The Tolerance Gap Is Getting Tighter
Medical device OEMs have always demanded tight tolerances. But in 2026, the requests we're seeing go beyond what 3-axis machining can reliably deliver-especially for implantable components and surgical instruments with complex freeform surfaces. Multi-axis machining, particularly simultaneous 5-axis, is becoming the baseline for these applications, not the premium option.
A Real Example from Our Floor
We recently completed a batch of titanium alloy (Ti-6Al-4V) tibial tray components for a U.S. orthopedic client. The part features a porous surface structure for bone ingrowth, machined directly into the substrate. Achieving the required 3.2 μm Ra surface finish on the contact surfaces while maintaining ±0.025mm positional accuracy on the mounting features required 5-axis simultaneous finishing with custom ball-end tooling.
The setup was complex-three operations, two fixture changes, in-process probing after each transfer. But the alternative would have been EDM or additive manufacturing at significantly higher cost and longer lead time. Multi-axis CNC split the difference: precision of advanced processes, speed and cost structure of conventional machining.

What Medical Buyers Should Verify
When sourcing precision medical components, "5-axis capable" on a supplier's website doesn't tell you enough. Ask specifically:
Do they use simultaneous 5-axis or just 3+2 positioning? The former achieves true freeform surfaces; the latter is limited to angled planar features.
What's their in-process inspection protocol? For medical work, we use on-machine probing and post-process CMM verification with full traceability records.
How do they handle titanium's thermal sensitivity?
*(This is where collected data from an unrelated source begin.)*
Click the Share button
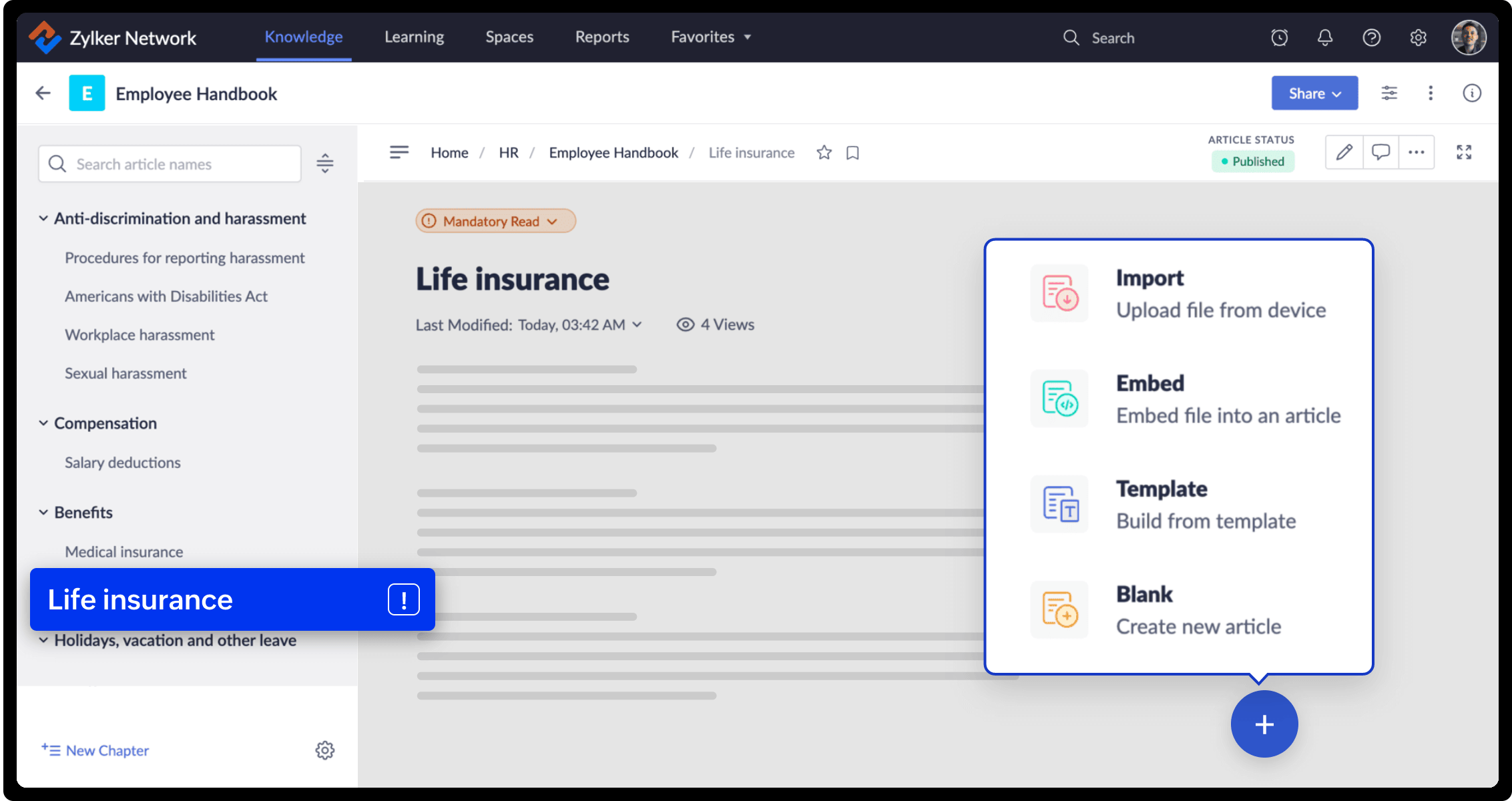Image resolution: width=1512 pixels, height=801 pixels. click(x=1314, y=93)
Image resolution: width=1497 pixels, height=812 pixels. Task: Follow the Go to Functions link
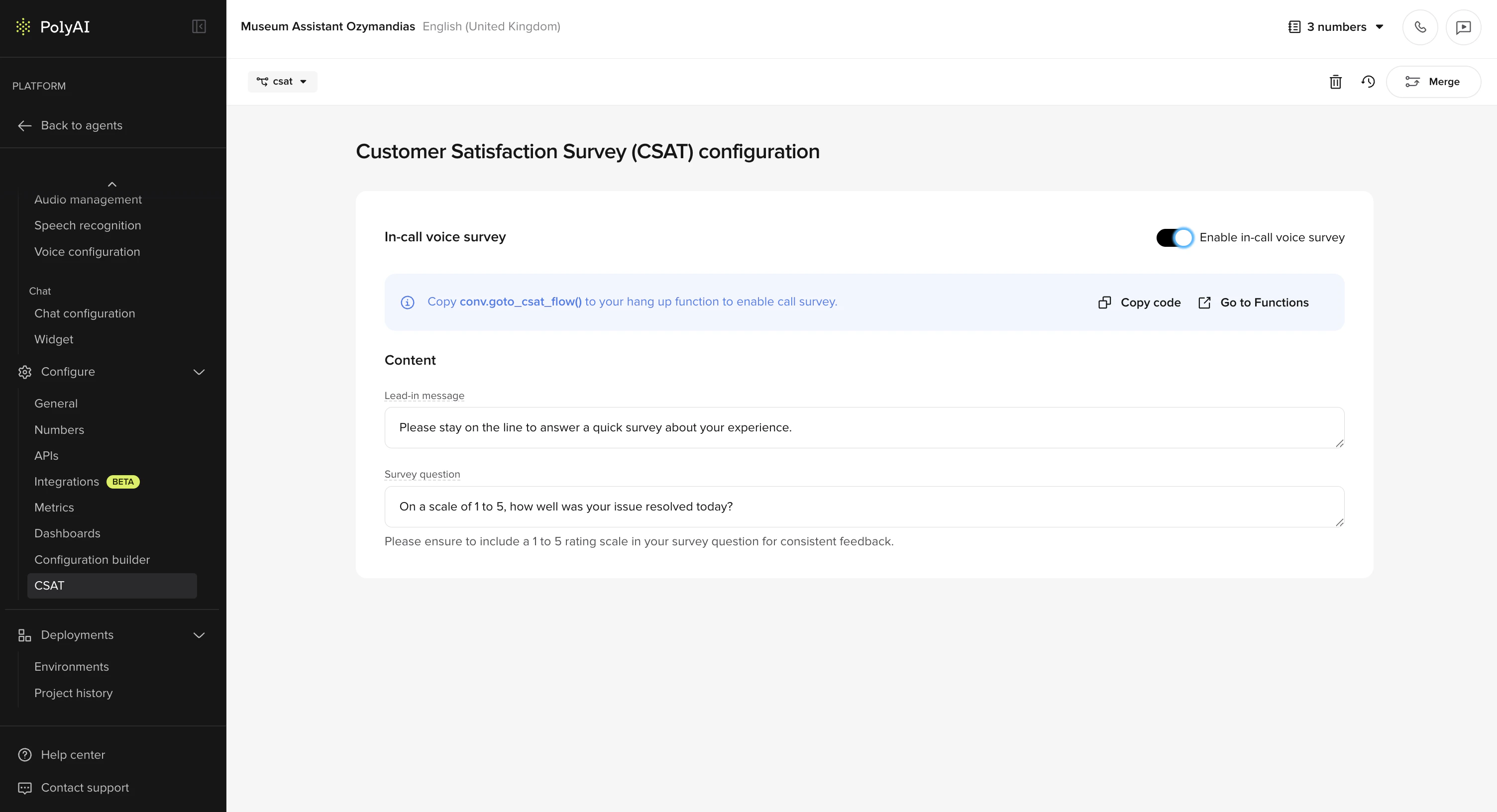[x=1254, y=303]
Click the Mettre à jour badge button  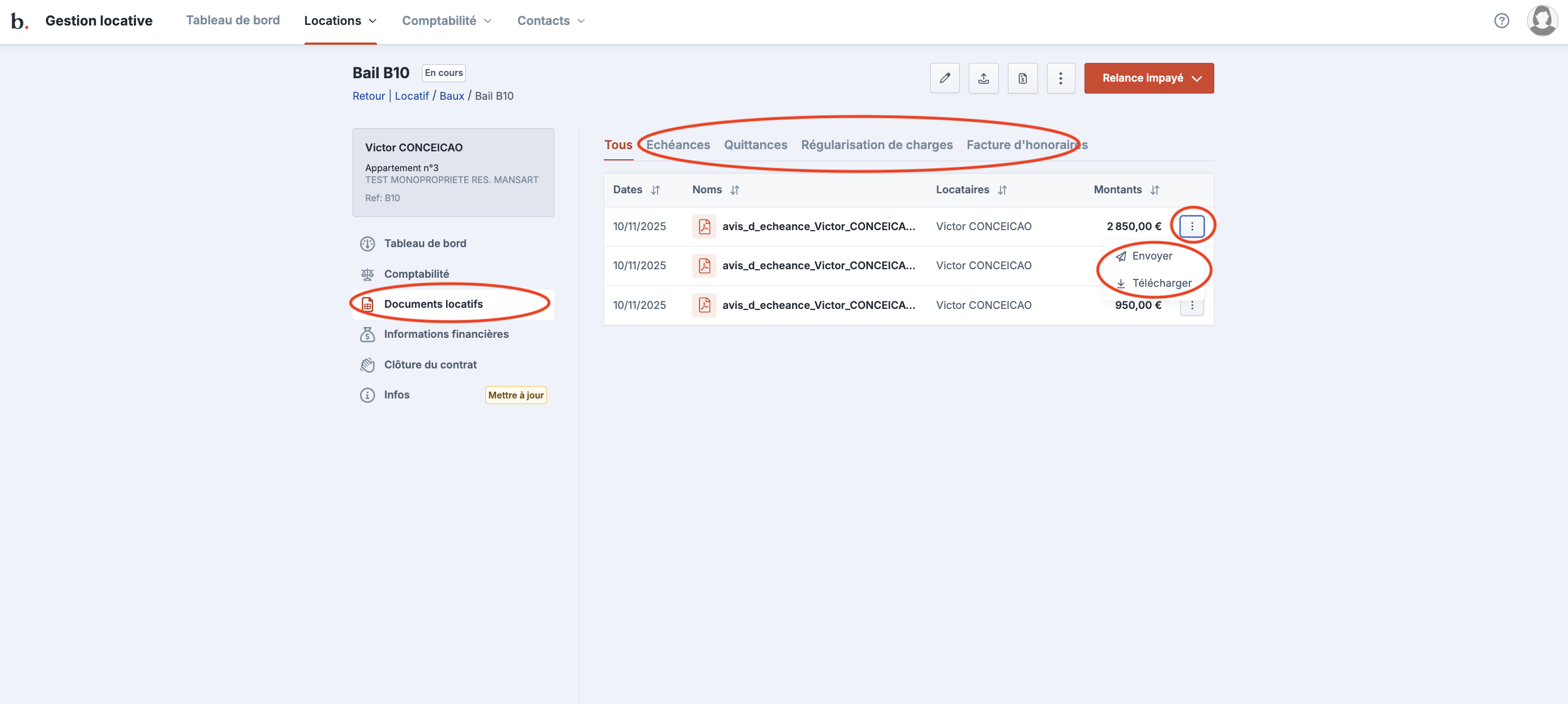515,395
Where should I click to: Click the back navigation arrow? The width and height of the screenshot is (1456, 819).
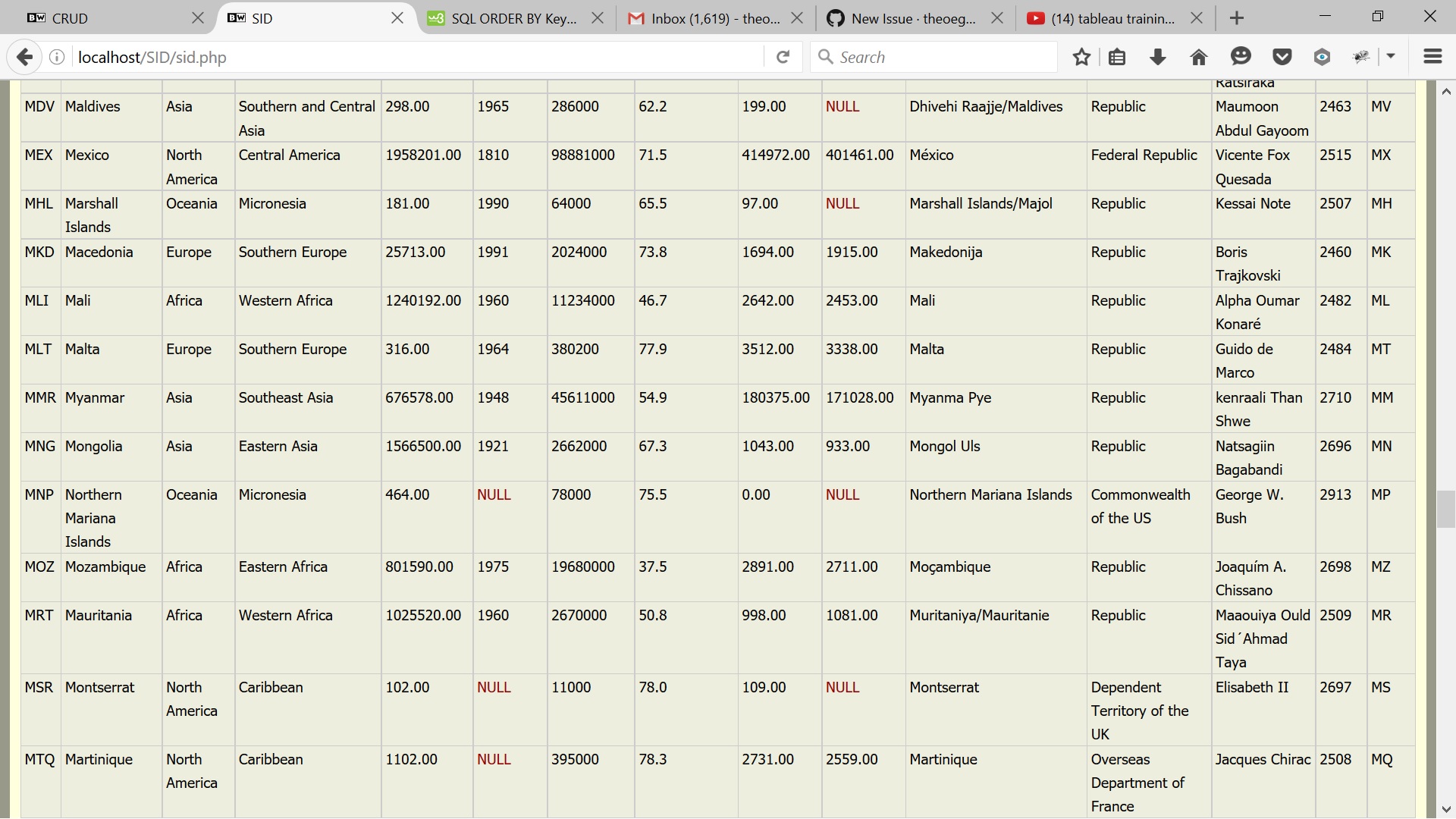point(24,57)

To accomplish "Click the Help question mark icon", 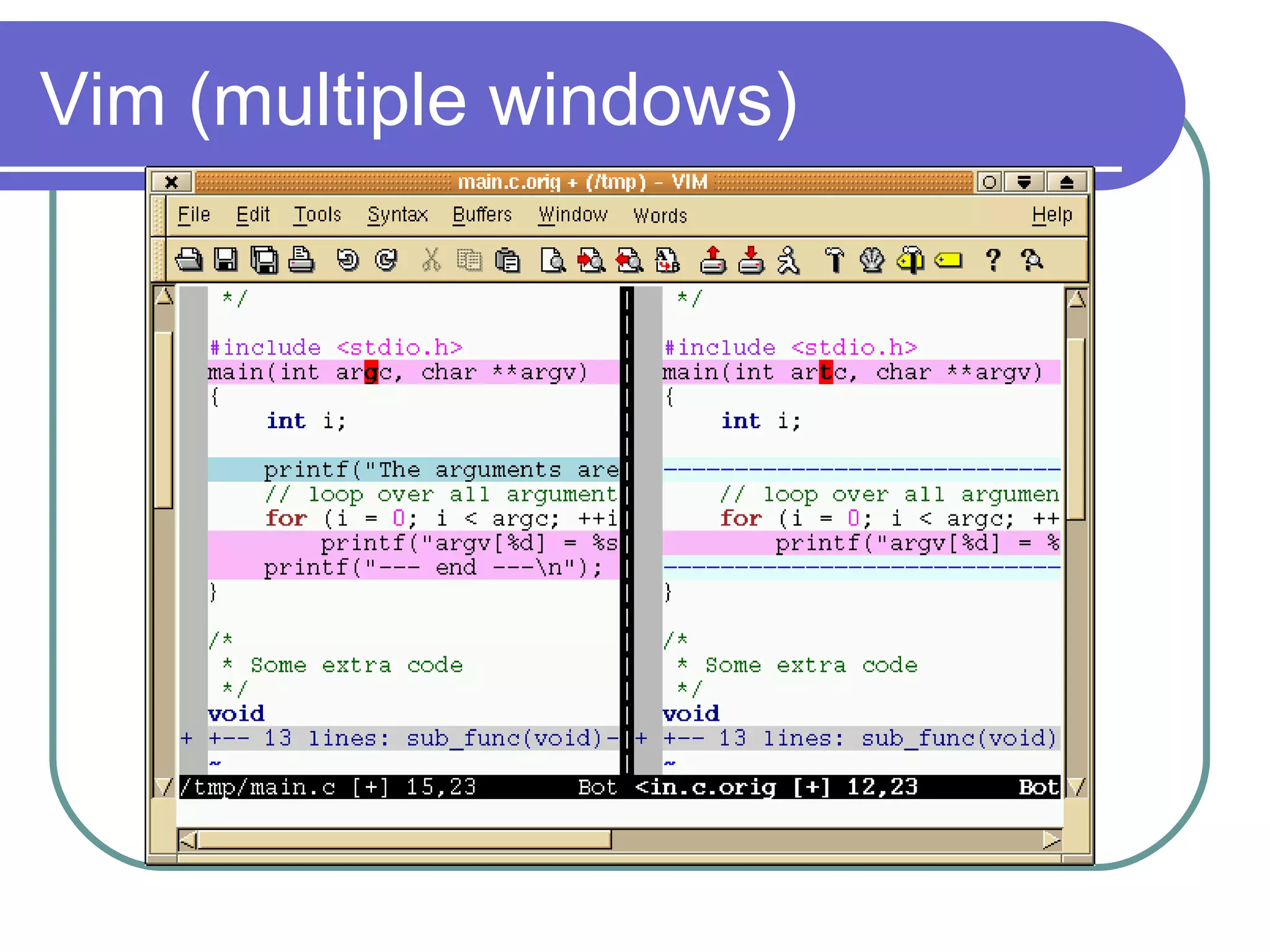I will 993,260.
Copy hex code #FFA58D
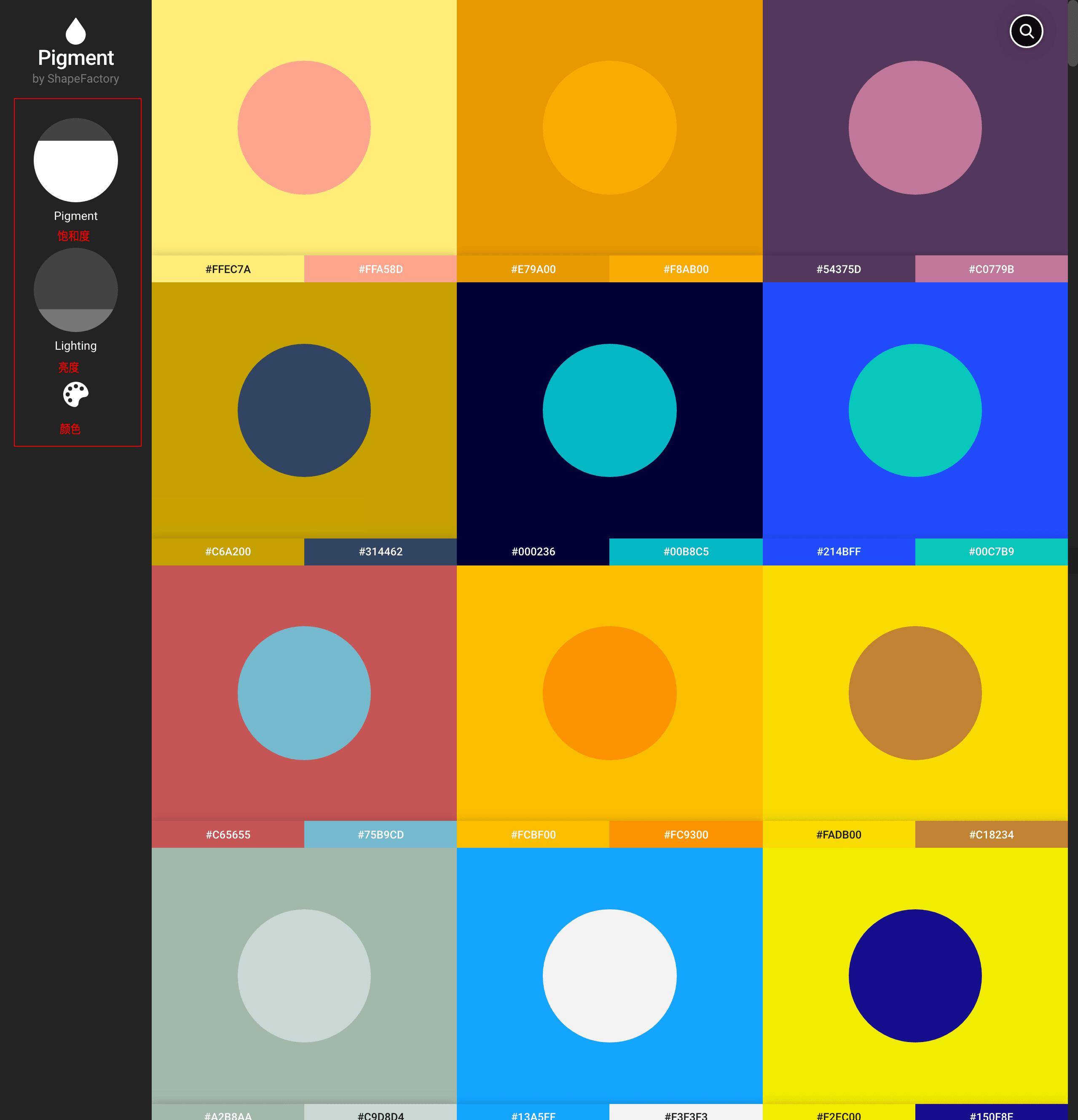The height and width of the screenshot is (1120, 1078). click(x=381, y=269)
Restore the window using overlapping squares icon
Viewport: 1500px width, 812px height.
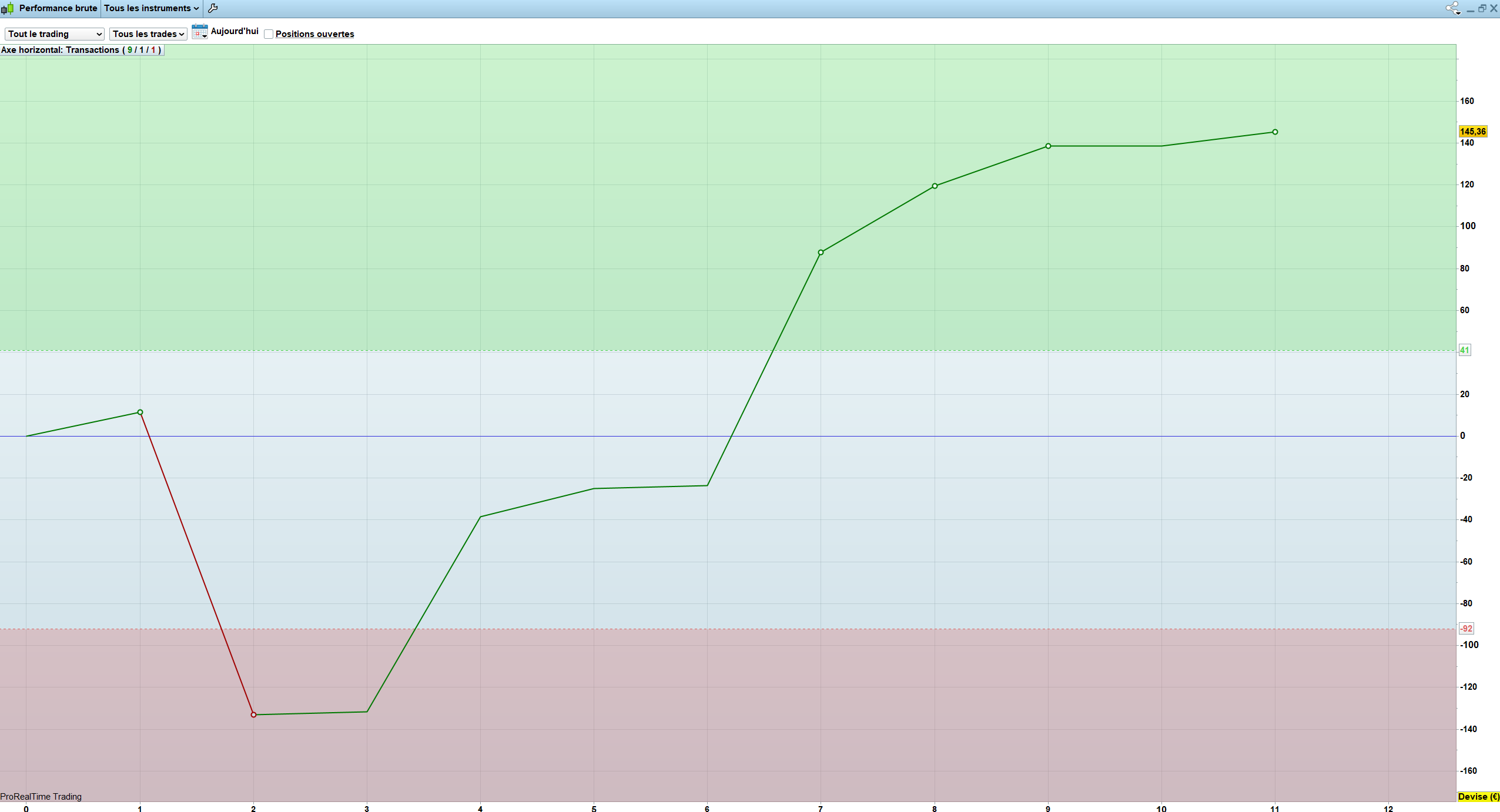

We run cryogenic coolant delivery on our medical cell to prevent heat-affected zone issues.
The Certification Layer
Medical device machining isn't just about machines-it's about systems. At PFT, our medical work runs under ISO 13485 protocols, with dedicated tool management and material lot traceability. The 5-axis capability enables the geometry; the quality system ensures it's repeatable and documented.